The Amusement Park Review
It’s not often one gets the chance to finally see a long-lost film from a cinematic master, but that’s the special treat that Shudder is offering viewers this week with George A. Romero’s The Amusement Park.
It’s a film, just 52 minutes long and in a boxy, Academy-like aspect ratio, that’s set entirely at the titular amusement park. It’s not nearly as polished as some of Romero’s better-known work, but it’s still absolutely chilling.
The Amusement Park had a strange afterlife, but its origin may have been even stranger. The Lutheran Society, in the early 1970s, decided to commission it as an educational film about elder abuse and neglect, but disavowed the film and refused to use it, which perhaps isn’t so surprising considering it was George Romero who they called.
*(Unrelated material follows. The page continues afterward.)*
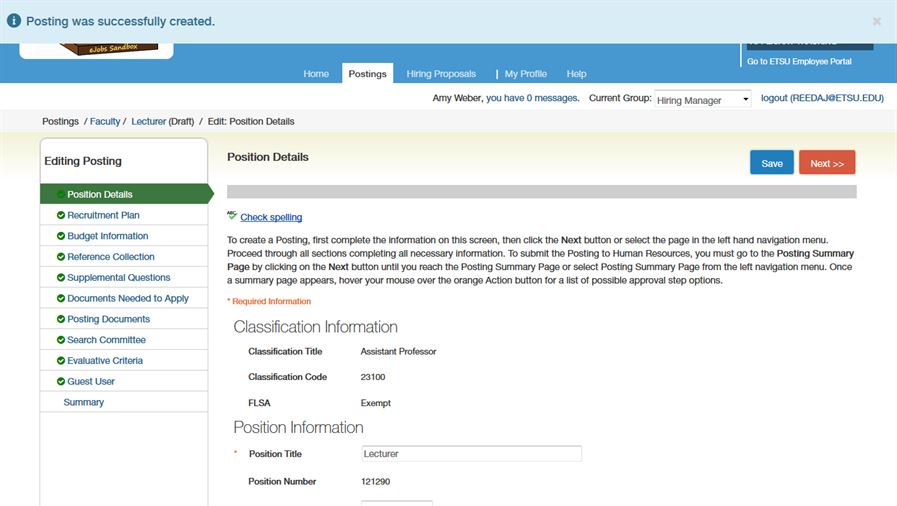
Task: Open the Go to ETSU Employee Portal link
Action: 799,62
Romero indeed had a background in industrial films but was well-known by that time as a very different kind of professional filmmaker.
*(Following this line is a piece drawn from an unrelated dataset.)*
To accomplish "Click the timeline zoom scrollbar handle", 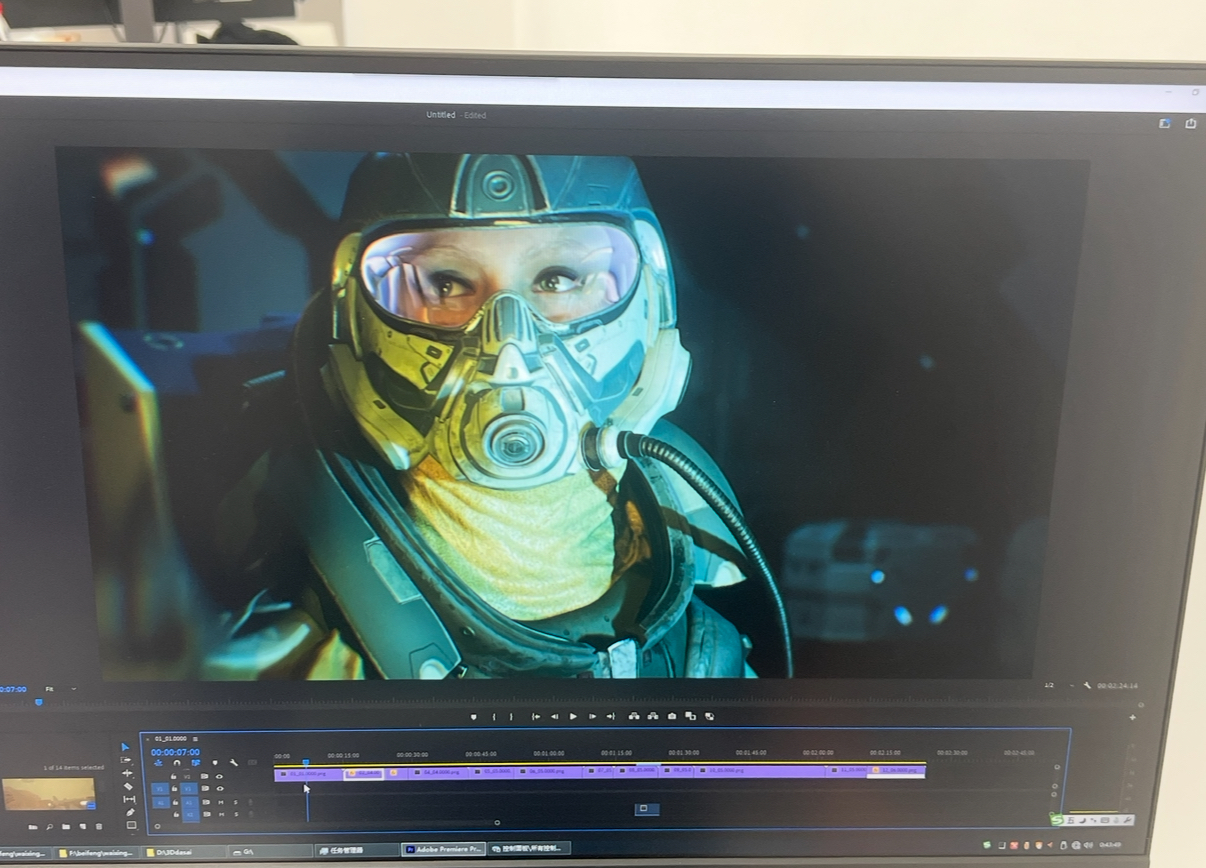I will tap(497, 823).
The film, in recent years, was found and restored and first exhibited as part of a Romero retrospective at a film festival in Italy. After further restoration, the film got a brief theatrical release, before its Shudder bow this week.
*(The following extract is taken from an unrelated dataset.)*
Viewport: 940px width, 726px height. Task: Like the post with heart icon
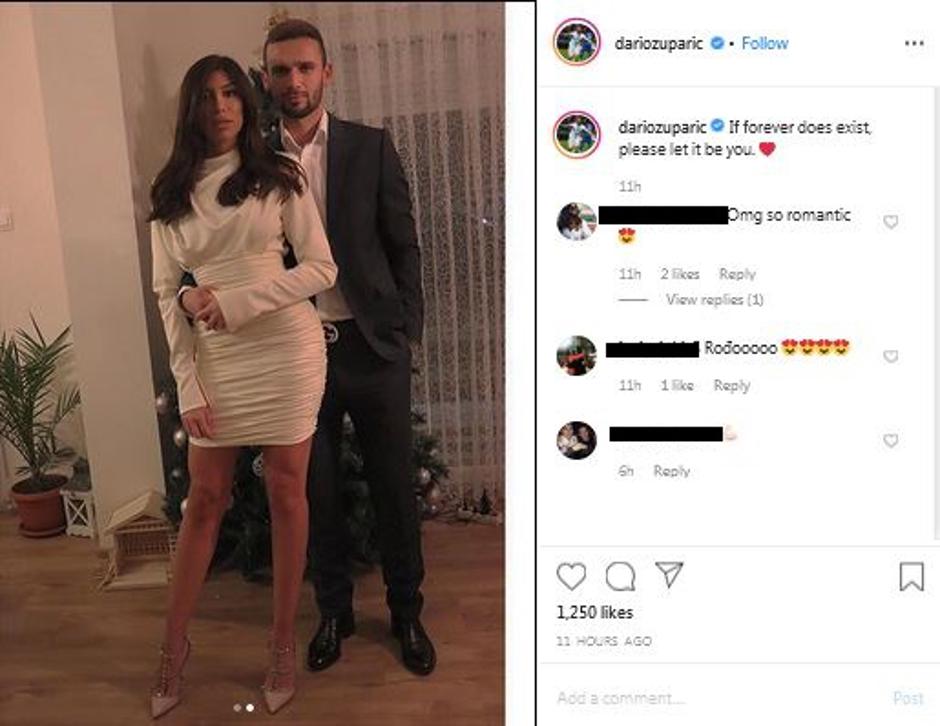[571, 577]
The Amusement Park is introduced by actor Lincoln Maazel, who provides a brief on-camera introduction laying out the movie’s themes, in a way that ironically recalls the narrator’s intro to The Rocky Horror Picture Show.
“Remember when you watch the film,” he says by word of warning. “One day, you will be old.”
The next time we see the same actor, who doubles as the film’s protagonist, he’s bandaged and bloody, his white suit filthy.
For the 50 or so minutes, we’re directed through a nightmarish day at the park as he and other elderly people face a series of terrible indignities.
Overall, it all functions as a clear metaphor for the treatment of the elderly by society at large. We even get strange and surreal touches like a uniformed traffic cop showing up to take a police report following a crash on the bumper cars. Or the man in the suit being called a pervert for standing near children.
And it finds that exact right spot of carnival music that sounds like a fun time when you’re at an actual carnival, but deeply creepy if you’re experiencing it in any other context.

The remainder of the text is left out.